Protagonista del drama teológico El condenado por desconfiado (v.), atribuido a Tirso de Molina (fray Gabriel Téllez, 1584?-1648).
Paulo es uno de los más complejos personajes del teatro español, a pesar de lo concreto de sus rasgos estéticos y psicológicos, por la significación de su personalidad ética, a la que se han dado diversas interpretaciones, desde las que ven en él «una personificación rígida y abstracta» hasta las que le consideran como símbolo de una de las actitudes fundamentales del hombre ante Dios. Paulo lleva diez años viviendo en un desierto, macerándose en la plegaria y alabando al Señor por sus favores.
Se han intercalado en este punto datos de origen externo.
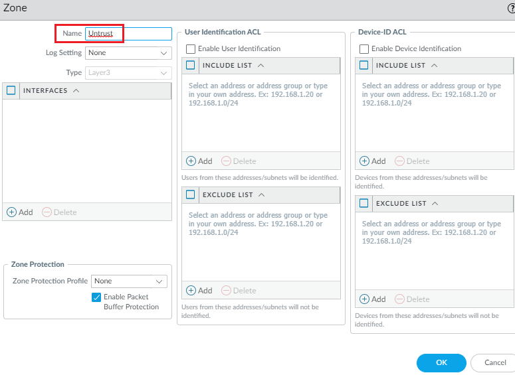Click Delete icon under Interfaces list

coord(47,212)
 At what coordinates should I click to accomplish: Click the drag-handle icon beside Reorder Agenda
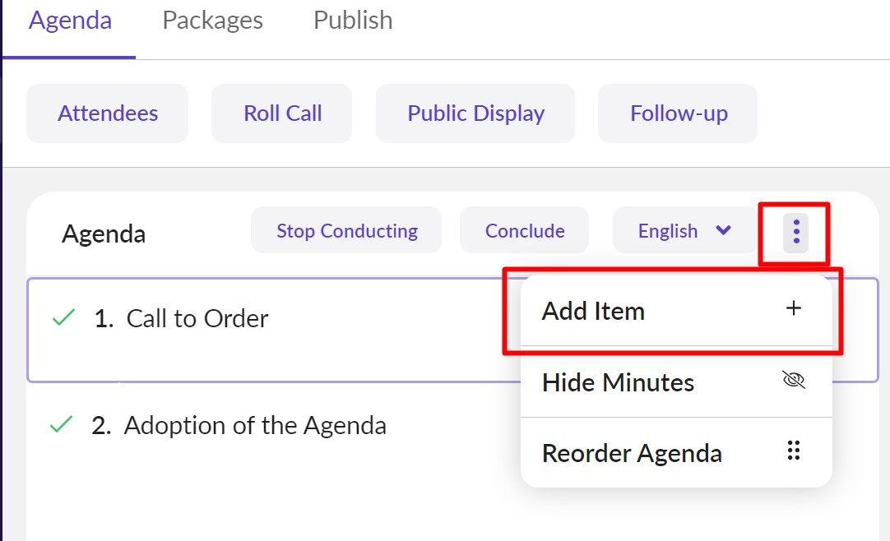793,451
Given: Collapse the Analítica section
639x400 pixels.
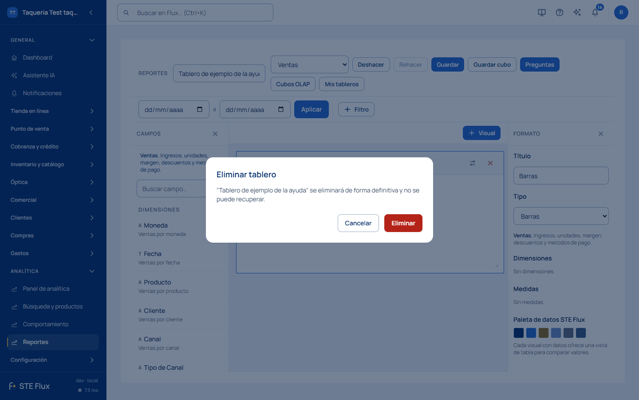Looking at the screenshot, I should point(53,271).
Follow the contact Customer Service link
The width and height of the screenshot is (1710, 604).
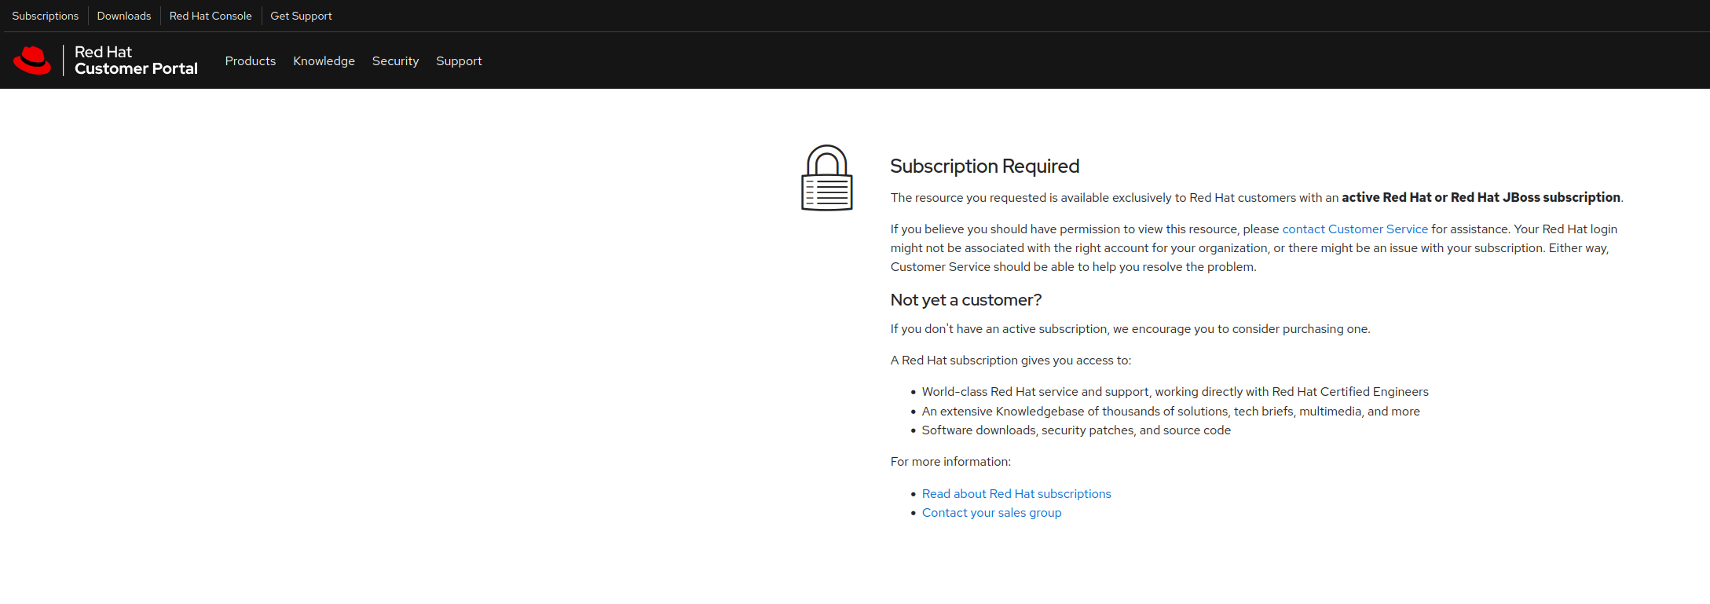pos(1354,229)
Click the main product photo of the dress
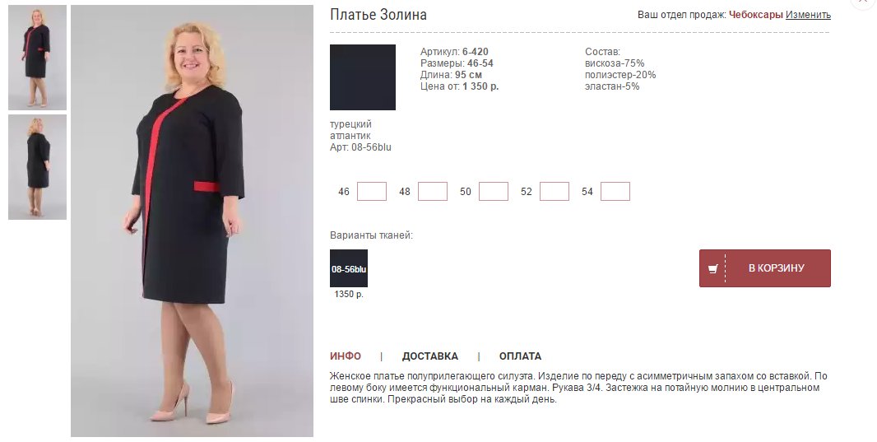Image resolution: width=877 pixels, height=442 pixels. coord(192,221)
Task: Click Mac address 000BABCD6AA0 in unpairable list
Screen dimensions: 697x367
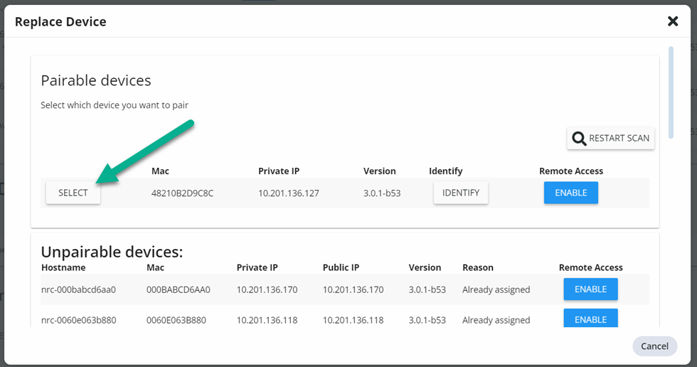Action: click(x=179, y=290)
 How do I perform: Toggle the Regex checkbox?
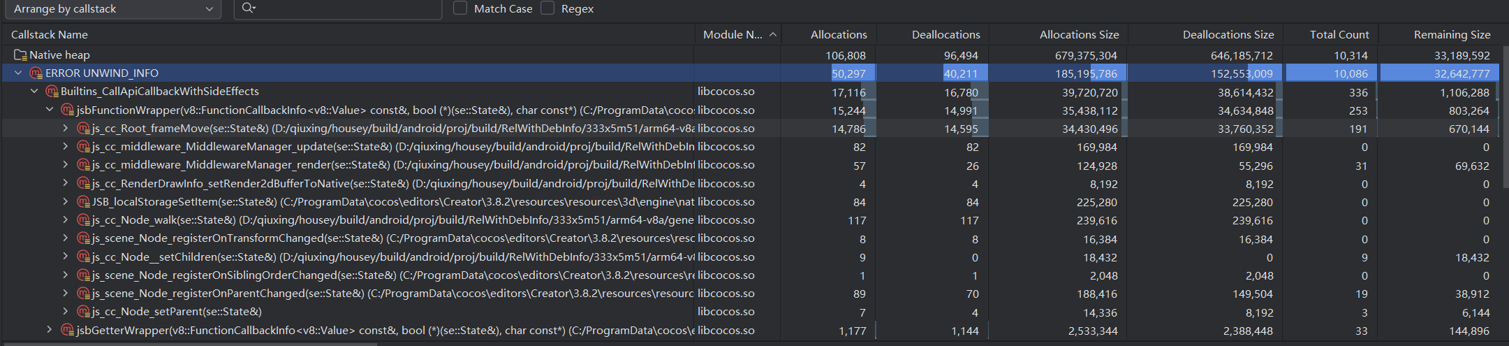pyautogui.click(x=548, y=8)
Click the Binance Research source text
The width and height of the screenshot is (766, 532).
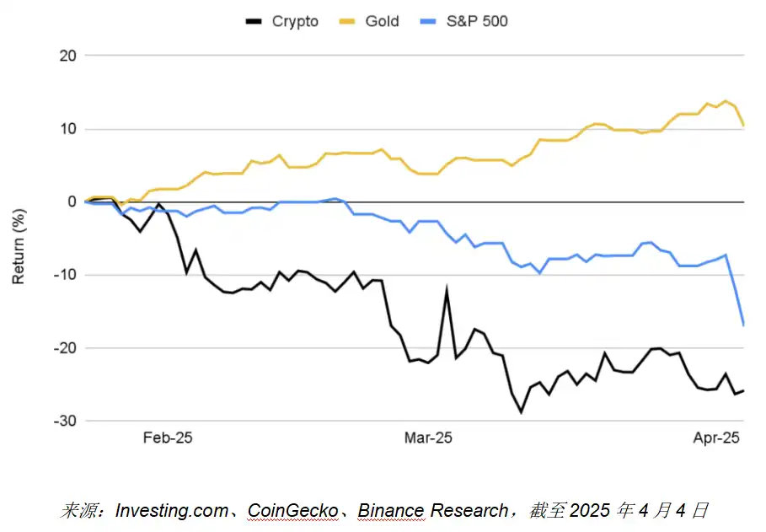[x=434, y=510]
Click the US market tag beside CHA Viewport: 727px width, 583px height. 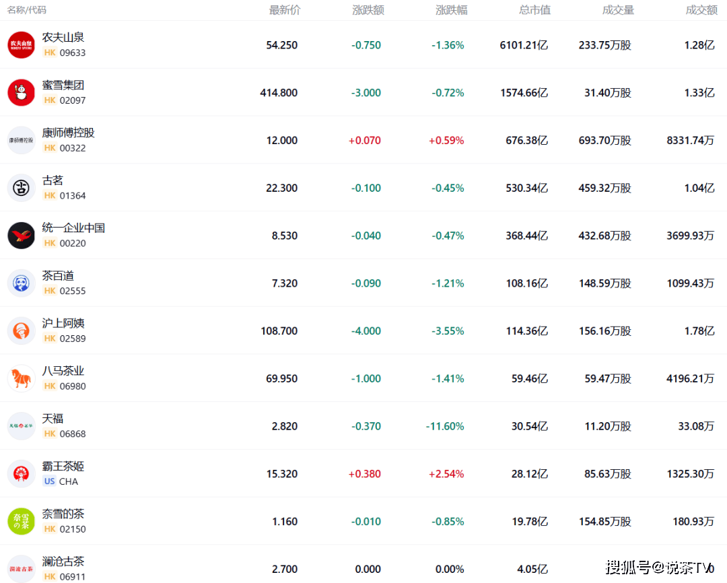pos(49,481)
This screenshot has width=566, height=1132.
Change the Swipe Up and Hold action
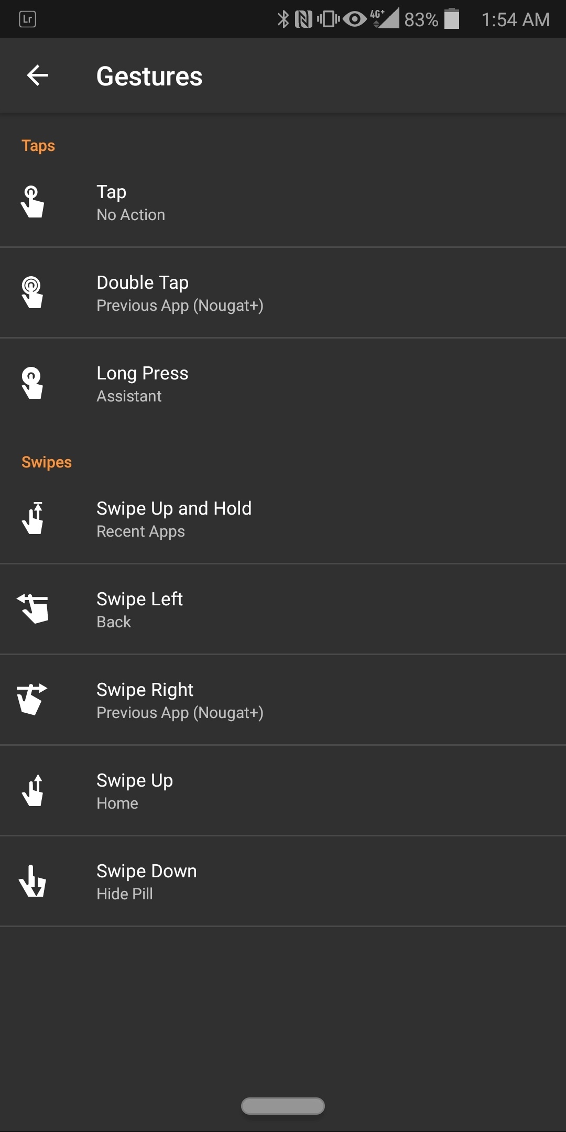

Pero su ansia de lo divino oculta un orgulloso egoísmo ascético; en efecto, perturbado por un sueño, Paulo se atreve a pedir a Dios una revelación expresa de su destino en la otra vida. Ello equivale a una blasfemia, ya que es lo mismo que pretender entrar en los secretos del cielo; y Dios la castiga abandonando a Paulo, al demonio.
Éste aparece bajo la forma de un ángel y le revela que su destino será semejante al de Enrico (v.). En su orgullosa presunción, Paulo cree que el hombre que se le propone por modelo debe de ser un santo, y por el contrario, descubre que es un sacrílego y sanguinario delincuente. De golpe, su fe se derrumba. Si no existe un premio a la penitencia, a la represión de los instintos y a los sacrificios, ¿dónde está la justicia de Dios? Y si el destino de un santo puede ser igual al de un asesino, no queda tiempo para violar, robar y ser «homo homini lupus». A la insaciable sed de Dios, sucede en Paulo una insaciable sed de pecado, y para vengarse de un dios tiránico y engañoso, se hace bandido en el mismo bosque que vio sus penitencias, y arroja contra el cielo sus delitos, para desafiar su castigo.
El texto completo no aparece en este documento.